PISA scores show Filipino boys are being left behind

Cristina Chi - Philstar.com
PISA scores show Filipino boys are being left behind
Students arrive for the first day of in-person classes after years-long COVID-19 lockdowns at Pedro Guevara Elementary School in Manila on Aug. 22, 2022.
AFP / Maria Tan

MANILA, Philippines — The Philippines has the highest disparity between the student performance of male and female students in Southeast Asia, recent Program for International Student Assessment (PISA) results show, with girls outscoring their male peers higher than the global average.

According to the Philippines’ PISA scores, female students continue to outperform their male peers in mathematics, reading and science — and reading scores indicate that boys could be trailing behind girls by nearly two years’ worth of schooling.

The PISA results released on Tuesday capture the student performance of 15-year-olds in 81 countries, measuring not just learners’ overall proficiency in the three categories but also gender differences.

“Gender disparities in performance at age 15 may have long-term consequences for girls’and boys’ personal and professional future,” noted the Organization for Economic Cooperation and Development (OECD), which administers the PISA every three years.

Filipino female students scored higher than their male peers not just in reading — a gender gap that all but two countries in PISA share — but also in mathematics and science, where boys scored higher globally.

PH an outlier in math gender gap

Even as boys outperformed girls in mathematics in about half of PISA-participating countries, the Philippines once again saw the reverse.

Male Filipino students only attained an average score of 348 points in mathematics -- 14 points less than the score of female students, which the PISA noted as statistically significant. 

According to the OECD, a 20-point difference is equivalent to a year's worth of schooling. 

This mathematics gap between boys and girls is different from the OECD average, where boys scored nine points higher than girls overall.


Consistent in past PISA reports, female students in the Philippines outscored their male counterparts in reading, which is a category globally dominated by female students.

PISA scores indicate that boys could be trailing behind girls in reading by almost two years' worth of schooling due to a 35-point difference.

Meanwhile, in science, girls scored higher than boys by 15 points. In comparison, the OECD average shows that both boys and girls scored equally in this category.

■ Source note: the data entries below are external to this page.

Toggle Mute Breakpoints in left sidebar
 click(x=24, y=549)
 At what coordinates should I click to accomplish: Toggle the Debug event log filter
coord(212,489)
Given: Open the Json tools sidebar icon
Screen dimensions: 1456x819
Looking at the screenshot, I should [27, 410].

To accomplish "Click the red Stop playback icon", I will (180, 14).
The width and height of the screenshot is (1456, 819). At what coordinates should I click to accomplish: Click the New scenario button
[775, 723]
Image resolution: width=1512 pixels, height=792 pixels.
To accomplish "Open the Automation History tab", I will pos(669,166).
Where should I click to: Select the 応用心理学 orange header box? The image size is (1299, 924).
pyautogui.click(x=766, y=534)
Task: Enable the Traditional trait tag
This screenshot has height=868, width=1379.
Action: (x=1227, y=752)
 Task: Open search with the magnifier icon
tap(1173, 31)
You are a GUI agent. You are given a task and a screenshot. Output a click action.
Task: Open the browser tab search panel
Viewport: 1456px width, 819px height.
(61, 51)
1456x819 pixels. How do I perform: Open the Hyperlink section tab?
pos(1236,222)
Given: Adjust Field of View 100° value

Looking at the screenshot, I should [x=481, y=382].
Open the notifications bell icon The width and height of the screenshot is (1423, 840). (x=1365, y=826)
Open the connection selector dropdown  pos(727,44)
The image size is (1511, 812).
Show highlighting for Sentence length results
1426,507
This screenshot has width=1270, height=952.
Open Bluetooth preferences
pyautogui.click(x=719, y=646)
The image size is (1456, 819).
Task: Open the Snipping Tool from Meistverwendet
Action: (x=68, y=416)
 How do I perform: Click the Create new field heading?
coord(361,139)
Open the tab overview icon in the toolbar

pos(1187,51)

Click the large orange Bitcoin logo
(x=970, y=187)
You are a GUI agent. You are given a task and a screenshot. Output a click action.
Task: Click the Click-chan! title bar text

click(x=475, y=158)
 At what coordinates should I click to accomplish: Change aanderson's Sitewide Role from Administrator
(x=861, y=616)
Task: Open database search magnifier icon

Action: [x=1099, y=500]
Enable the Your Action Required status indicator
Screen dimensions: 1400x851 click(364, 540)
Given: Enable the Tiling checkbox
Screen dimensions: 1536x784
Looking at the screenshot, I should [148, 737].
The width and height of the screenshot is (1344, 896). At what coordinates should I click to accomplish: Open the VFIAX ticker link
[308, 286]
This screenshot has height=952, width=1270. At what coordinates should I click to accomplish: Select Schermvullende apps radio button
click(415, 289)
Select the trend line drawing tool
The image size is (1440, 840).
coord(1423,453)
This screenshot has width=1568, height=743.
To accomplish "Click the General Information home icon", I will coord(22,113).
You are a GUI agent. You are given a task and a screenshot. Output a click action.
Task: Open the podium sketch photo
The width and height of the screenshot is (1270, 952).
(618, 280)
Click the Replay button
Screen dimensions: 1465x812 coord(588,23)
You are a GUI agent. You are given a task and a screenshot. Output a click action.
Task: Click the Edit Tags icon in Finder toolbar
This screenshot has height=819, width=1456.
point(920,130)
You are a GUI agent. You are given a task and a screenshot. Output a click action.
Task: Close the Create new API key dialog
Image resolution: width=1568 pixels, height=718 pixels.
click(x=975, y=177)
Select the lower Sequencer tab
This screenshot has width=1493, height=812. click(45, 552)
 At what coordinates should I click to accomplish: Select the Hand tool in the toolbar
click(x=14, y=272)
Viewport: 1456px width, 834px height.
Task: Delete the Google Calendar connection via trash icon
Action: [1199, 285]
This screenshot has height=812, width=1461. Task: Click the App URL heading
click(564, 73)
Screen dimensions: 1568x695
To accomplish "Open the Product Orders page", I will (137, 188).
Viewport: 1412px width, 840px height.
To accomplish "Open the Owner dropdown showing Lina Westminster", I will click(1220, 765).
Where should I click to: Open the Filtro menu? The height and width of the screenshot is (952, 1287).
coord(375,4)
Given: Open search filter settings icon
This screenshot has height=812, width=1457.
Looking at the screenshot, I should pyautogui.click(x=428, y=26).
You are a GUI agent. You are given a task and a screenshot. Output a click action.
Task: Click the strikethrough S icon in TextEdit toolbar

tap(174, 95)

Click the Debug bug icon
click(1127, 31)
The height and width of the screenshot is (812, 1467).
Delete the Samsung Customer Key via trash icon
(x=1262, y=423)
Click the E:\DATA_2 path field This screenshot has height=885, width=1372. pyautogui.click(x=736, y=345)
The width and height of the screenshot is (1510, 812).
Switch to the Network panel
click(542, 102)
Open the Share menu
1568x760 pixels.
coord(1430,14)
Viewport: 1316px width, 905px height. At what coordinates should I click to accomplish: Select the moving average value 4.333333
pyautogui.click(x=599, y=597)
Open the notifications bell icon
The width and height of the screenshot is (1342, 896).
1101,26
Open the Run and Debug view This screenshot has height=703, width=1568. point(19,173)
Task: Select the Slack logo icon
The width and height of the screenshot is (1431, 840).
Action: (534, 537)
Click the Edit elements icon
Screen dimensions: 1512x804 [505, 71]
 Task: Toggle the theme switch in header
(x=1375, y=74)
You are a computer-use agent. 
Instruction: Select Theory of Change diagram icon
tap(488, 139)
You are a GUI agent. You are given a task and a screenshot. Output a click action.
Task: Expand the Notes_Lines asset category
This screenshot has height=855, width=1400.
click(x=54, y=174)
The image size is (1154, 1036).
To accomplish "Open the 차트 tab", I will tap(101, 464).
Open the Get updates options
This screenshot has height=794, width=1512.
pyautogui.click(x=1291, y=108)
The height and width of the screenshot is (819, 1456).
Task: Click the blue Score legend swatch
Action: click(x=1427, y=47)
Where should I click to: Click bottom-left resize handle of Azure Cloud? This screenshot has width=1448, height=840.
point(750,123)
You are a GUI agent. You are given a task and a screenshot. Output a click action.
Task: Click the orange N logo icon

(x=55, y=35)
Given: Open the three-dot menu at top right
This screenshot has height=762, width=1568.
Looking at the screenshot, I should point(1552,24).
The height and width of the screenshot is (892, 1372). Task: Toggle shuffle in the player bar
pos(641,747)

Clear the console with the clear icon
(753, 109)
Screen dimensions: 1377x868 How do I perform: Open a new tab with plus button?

Filipino boys bullied more than girls 

PISA also found that a higher-than-average percentage of boys in the Philippines reported being bullied in school.

Around 53% of boys compared to 43% of girls said they were a “victim of bullying acts at least a few times a month,” the PISA report stated. This is twice higher than the OECD average (20% of girls and 21% of boys).

The Department of Education highlighted the bullying problem among male students during a press conference on the PISA results on Wednesday.

“The incidence of bullying in schools in the Philippines had decreased between 2022 and 2018; however, it remained a pervasive problem, more so among boys and those in public schools,” DepEd Undersecretary Gina Gonong said.

“Almost 1 in every 3 students reported experiencing bullying at school at least once a week. Students who experienced bullying at least a few times a month scored 11 to 44 points lower in mathematics,” Gonong added.


The OECD noted that poor student performance among boys could hinder them from seeking higher education, and eventually, lucrative employment opportunities.

“Boys who lag behind and lack basic proficiency in reading may face difficulties in gaining access to further education, desirable positions in the labour market and full personal development,” the PISA 2022 report noted.

Gender differences in achievement are not due to innate ability, but rather to social and cultural contexts that reinforce stereotypical attitudes and behaviors, the PISA report noted. 

“For example, boys are significantly more likely than girls to be disengaged from school, get lower marks, repeat grades, and play video games in their free time,” PISA stated.

“Girls tend to behave better in class, get higher marks, spend more time doing home work, and read for enjoyment, particularly complex texts such as fiction, in their free time,” it added.

The PISA report also explained that its findings over the years show “gender-related disparities  in achievement… appear to be neither innate nor inevitable.”

“Over the past few decades many countries have made significant progress in narrowing, and even closing, the gender gap in educational attainment,” PISA noted.